Records from a collection
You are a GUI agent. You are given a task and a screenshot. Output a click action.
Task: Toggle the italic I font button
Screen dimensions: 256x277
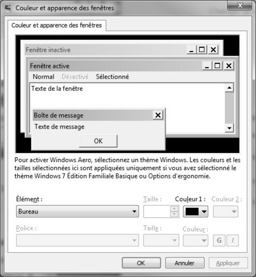point(233,240)

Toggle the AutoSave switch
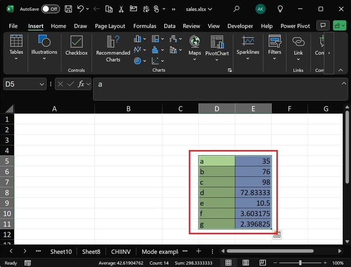[x=50, y=9]
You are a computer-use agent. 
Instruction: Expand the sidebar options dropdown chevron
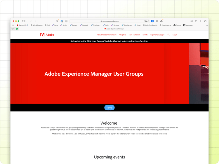click(27, 21)
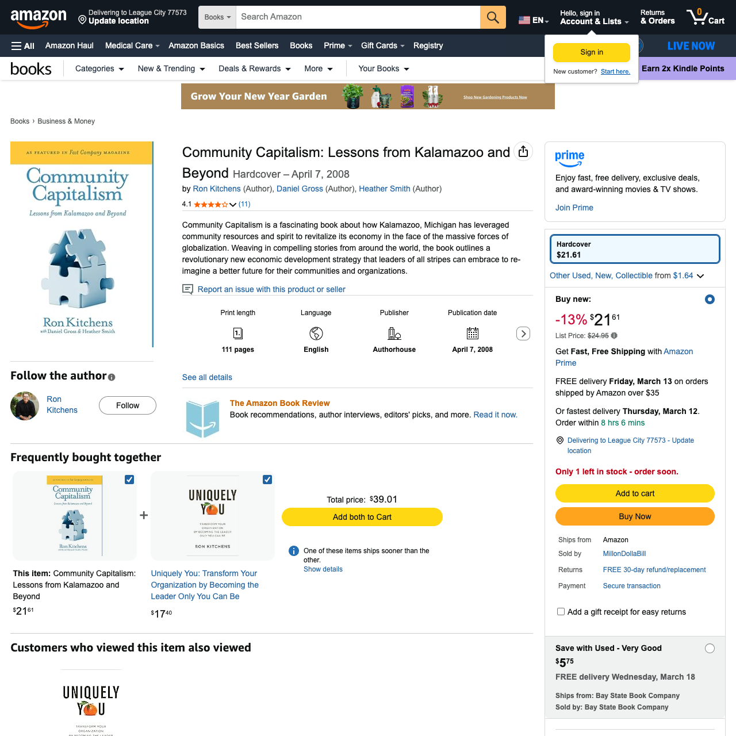
Task: Click info icon next to List Price
Action: point(614,336)
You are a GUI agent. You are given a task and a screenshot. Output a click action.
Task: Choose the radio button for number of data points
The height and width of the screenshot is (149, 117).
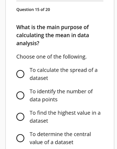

### [TASK ITEM]
Write the records above out again word for word, skipping each picture.

### [ANSWER]
You are a GUI agent. You are given a task and a screenshot. Output a click action.
Task: Toggle the italic I font button
Screen dimensions: 256x277
point(233,240)

Toggle the AutoSave switch
[x=50, y=9]
You are a computer-use agent. 
Instruction: Expand the sidebar options dropdown chevron
click(27, 21)
Task: Click info icon next to List Price
Action: point(614,336)
You are a GUI agent. You are given a task and a screenshot. Output a click action.
Task: Choose the radio button for number of data points
The height and width of the screenshot is (149, 117).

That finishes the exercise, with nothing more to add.